Once upon time 4 years ago, Zambia was in a very similar energy quagmire which I dub the Kariba crisis measuring 900 MW. Load management was rampant between 6-8 hours plugged by power imports from Mozambique’s EDM and South Africa’s Eskom. All these options to maintain power stability cost the fiscals $10million a week. This scenario let to the acceleration of completion of the Maamba 300MW geothermal and Itezhi Tezhi 120MW plants. Over dependence on hydro for power generation with very minimal attention to diversification is one of the key reasons Zambia has struggled to manage power deficit scenarios.

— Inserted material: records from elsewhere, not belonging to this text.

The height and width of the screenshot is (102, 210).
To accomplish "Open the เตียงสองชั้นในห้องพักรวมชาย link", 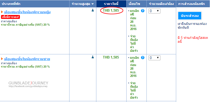I will coord(27,59).
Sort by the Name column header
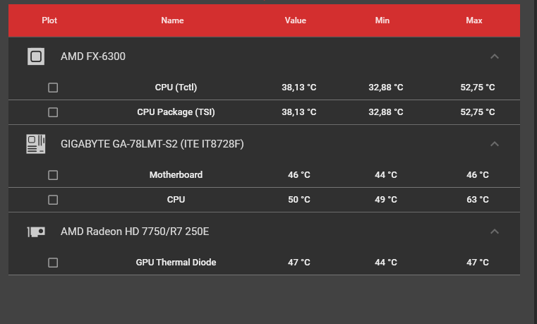This screenshot has height=324, width=537. click(x=172, y=20)
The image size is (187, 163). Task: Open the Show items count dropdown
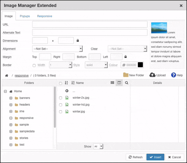98,146
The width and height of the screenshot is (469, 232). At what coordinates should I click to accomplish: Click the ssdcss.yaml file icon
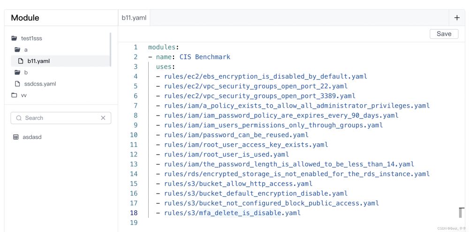click(17, 84)
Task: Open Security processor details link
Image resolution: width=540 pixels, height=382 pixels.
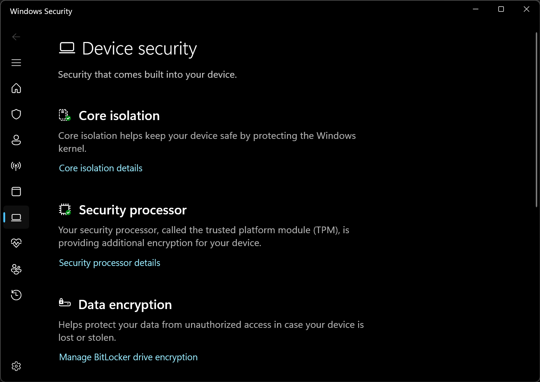Action: pos(110,263)
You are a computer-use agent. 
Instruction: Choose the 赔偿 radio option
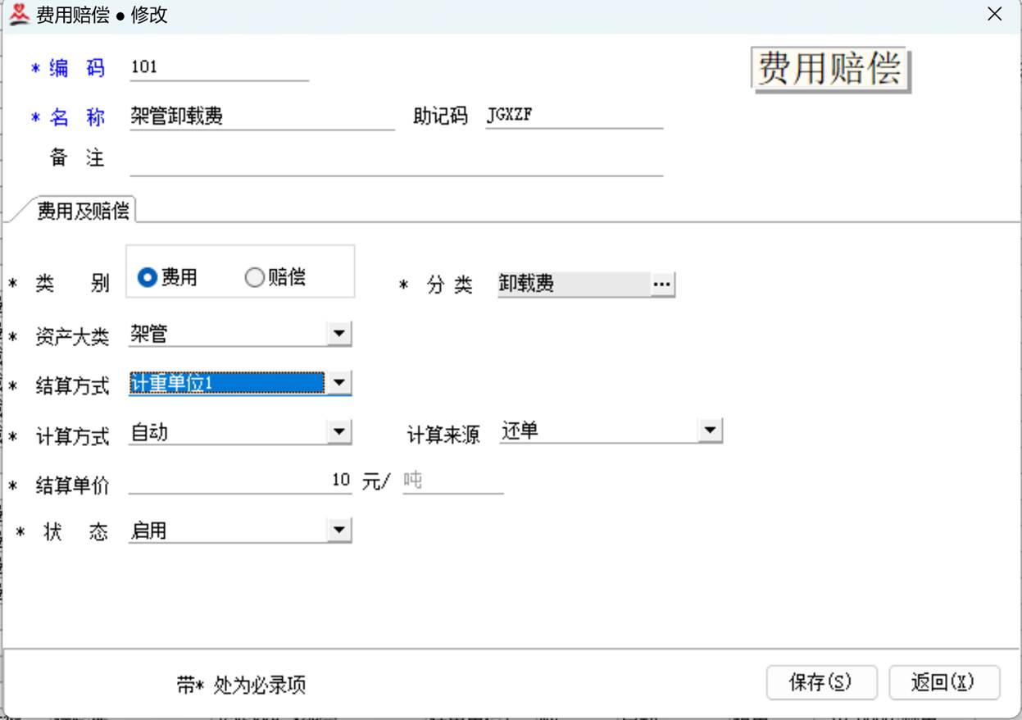pos(255,278)
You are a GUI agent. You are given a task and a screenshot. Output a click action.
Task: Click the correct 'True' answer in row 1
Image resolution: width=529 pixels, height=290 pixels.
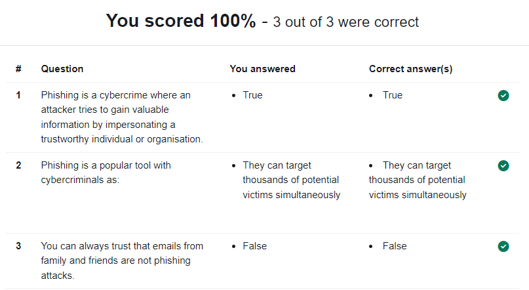point(393,95)
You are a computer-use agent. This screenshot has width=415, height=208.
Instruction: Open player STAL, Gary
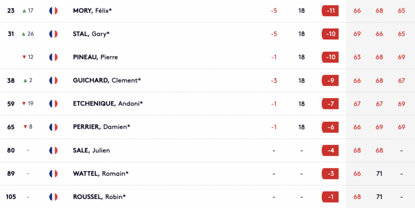(91, 34)
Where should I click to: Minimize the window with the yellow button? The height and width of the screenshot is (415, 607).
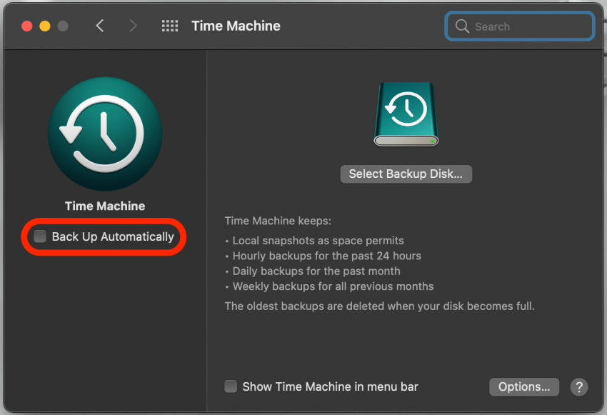45,26
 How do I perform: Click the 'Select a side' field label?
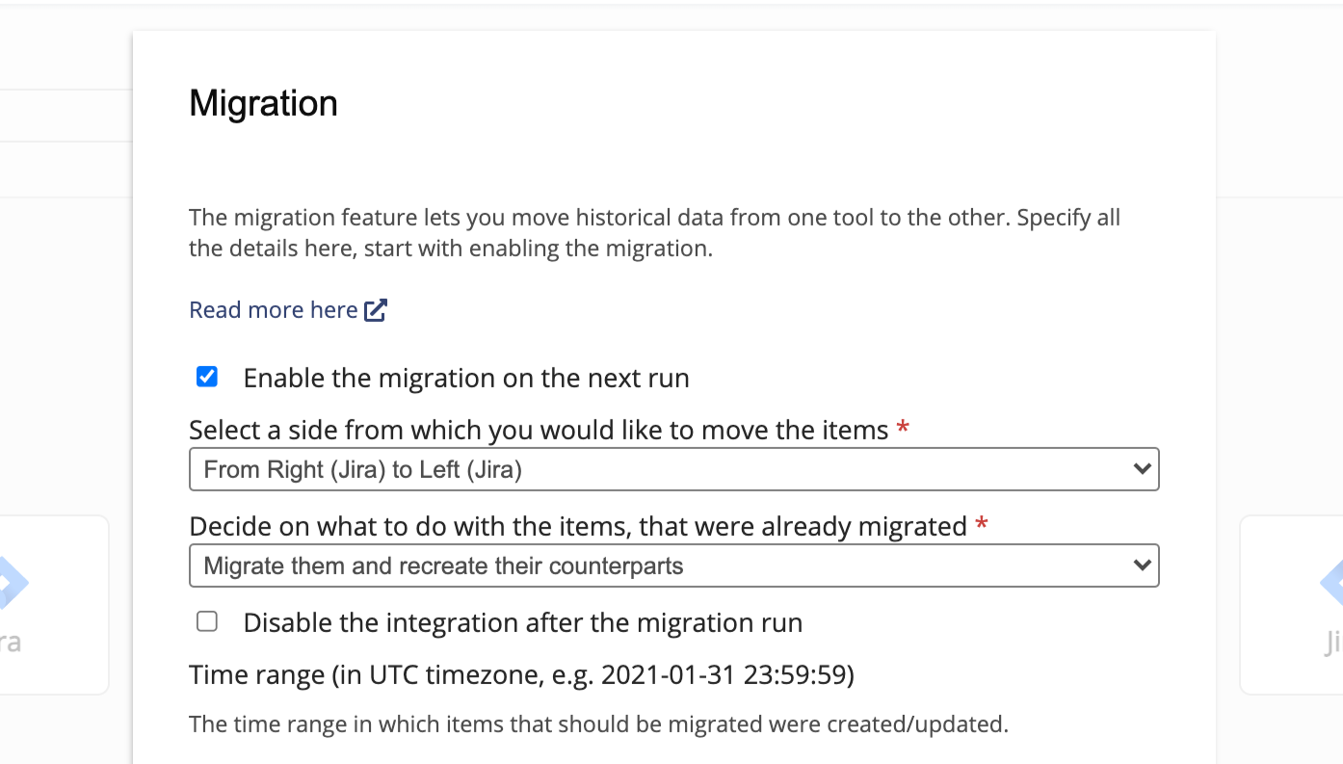pos(539,430)
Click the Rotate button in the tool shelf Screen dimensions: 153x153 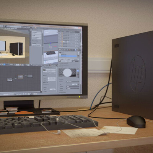pyautogui.click(x=37, y=34)
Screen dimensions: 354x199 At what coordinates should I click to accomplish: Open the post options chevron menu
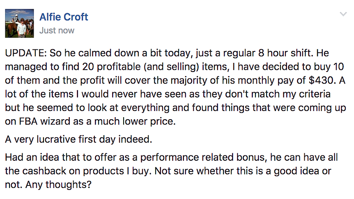[343, 14]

Kariba crisis, currency roil and inflationary effects: This power crisis coincided with China lifting the peg on the Yuan which saw it slide 2.3% causing a roil in emerging market currencies, the Kwacha inclusive. Falling reserves and general economic turbulence and fiscal pressure sent the Kwacha to record lows of 14.2 for a unit of dollar fueling double digit inflation. Consumer price index doubled to 14.3% in September 2015 from 7.4% which rallied further to 19% in October after closing the year at 22.3%. Speculation was prevalent as all in the business chain attributed prices hikes to dollar scarcity hence fueling cost push inflationary pressure.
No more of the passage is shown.